● **Input for this task**
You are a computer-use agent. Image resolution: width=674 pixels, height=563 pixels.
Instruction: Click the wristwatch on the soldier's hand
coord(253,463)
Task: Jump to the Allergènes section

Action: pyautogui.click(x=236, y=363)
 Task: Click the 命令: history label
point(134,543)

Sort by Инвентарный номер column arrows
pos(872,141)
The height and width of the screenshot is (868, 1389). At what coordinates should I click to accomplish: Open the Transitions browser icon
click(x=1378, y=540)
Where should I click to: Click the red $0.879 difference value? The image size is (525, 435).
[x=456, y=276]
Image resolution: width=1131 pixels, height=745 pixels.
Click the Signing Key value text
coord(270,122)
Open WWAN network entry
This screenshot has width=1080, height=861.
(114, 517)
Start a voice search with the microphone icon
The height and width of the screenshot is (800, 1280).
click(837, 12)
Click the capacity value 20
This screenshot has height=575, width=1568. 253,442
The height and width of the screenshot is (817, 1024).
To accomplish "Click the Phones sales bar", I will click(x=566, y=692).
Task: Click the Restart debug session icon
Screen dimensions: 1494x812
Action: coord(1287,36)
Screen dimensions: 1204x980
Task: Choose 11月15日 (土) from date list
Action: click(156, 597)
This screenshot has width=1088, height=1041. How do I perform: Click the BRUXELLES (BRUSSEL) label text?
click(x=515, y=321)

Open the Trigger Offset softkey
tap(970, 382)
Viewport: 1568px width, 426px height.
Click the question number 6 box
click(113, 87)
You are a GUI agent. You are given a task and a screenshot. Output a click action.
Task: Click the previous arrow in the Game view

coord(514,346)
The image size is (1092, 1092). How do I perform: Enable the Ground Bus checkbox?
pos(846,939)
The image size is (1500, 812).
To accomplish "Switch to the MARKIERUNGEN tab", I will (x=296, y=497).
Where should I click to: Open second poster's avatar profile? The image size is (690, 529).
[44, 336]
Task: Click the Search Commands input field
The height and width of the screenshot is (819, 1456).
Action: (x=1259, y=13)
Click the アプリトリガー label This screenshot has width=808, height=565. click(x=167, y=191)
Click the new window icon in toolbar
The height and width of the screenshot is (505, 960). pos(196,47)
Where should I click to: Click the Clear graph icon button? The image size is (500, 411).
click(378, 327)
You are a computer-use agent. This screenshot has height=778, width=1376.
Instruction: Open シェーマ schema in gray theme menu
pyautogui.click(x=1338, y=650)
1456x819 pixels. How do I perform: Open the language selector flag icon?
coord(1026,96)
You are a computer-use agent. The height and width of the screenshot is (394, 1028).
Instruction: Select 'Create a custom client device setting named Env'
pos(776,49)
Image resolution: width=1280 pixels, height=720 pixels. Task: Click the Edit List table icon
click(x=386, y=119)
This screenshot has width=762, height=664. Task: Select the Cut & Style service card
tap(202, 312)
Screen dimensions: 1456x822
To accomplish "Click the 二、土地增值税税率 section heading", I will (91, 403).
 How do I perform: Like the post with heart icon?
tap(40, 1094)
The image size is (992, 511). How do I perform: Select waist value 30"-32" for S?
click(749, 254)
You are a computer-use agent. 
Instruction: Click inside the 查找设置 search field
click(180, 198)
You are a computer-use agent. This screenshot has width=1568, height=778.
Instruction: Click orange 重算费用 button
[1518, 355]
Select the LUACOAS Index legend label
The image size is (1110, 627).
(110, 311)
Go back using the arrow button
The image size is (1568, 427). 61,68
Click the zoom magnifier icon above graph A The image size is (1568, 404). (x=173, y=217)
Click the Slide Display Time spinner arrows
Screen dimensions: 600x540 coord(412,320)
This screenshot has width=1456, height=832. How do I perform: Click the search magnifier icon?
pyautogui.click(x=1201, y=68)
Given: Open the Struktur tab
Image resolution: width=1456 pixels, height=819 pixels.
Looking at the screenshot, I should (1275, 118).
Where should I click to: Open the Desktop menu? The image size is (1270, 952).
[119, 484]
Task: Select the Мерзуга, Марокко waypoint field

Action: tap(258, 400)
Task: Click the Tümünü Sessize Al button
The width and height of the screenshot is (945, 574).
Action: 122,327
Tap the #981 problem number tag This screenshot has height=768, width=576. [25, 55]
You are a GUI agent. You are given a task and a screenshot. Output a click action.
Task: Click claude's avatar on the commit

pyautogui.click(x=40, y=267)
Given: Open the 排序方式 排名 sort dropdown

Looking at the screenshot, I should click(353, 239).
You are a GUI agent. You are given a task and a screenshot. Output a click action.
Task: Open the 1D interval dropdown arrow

● **Task prompt**
Copy the entries word for word, from their first line through the line containing "Action: click(156, 597)", with both ends included.

● **Solution to the exercise**
You are a computer-use agent. Image resolution: width=674 pixels, height=563 pixels.
Instruction: Click the wristwatch on the soldier's hand
coord(253,463)
Task: Jump to the Allergènes section

Action: pyautogui.click(x=236, y=363)
 Task: Click the 命令: history label
point(134,543)

Sort by Инвентарный номер column arrows
pos(872,141)
The height and width of the screenshot is (868, 1389). At what coordinates should I click to accomplish: Open the Transitions browser icon
click(x=1378, y=540)
Where should I click to: Click the red $0.879 difference value? The image size is (525, 435).
[x=456, y=276]
Image resolution: width=1131 pixels, height=745 pixels.
Click the Signing Key value text
coord(270,122)
Open WWAN network entry
This screenshot has width=1080, height=861.
(114, 517)
Start a voice search with the microphone icon
The height and width of the screenshot is (800, 1280).
click(837, 12)
Click the capacity value 20
This screenshot has height=575, width=1568. 253,442
The height and width of the screenshot is (817, 1024).
To accomplish "Click the Phones sales bar", I will click(x=566, y=692).
Task: Click the Restart debug session icon
Screen dimensions: 1494x812
Action: coord(1287,36)
Screen dimensions: 1204x980
Task: Choose 11月15日 (土) from date list
Action: click(156, 597)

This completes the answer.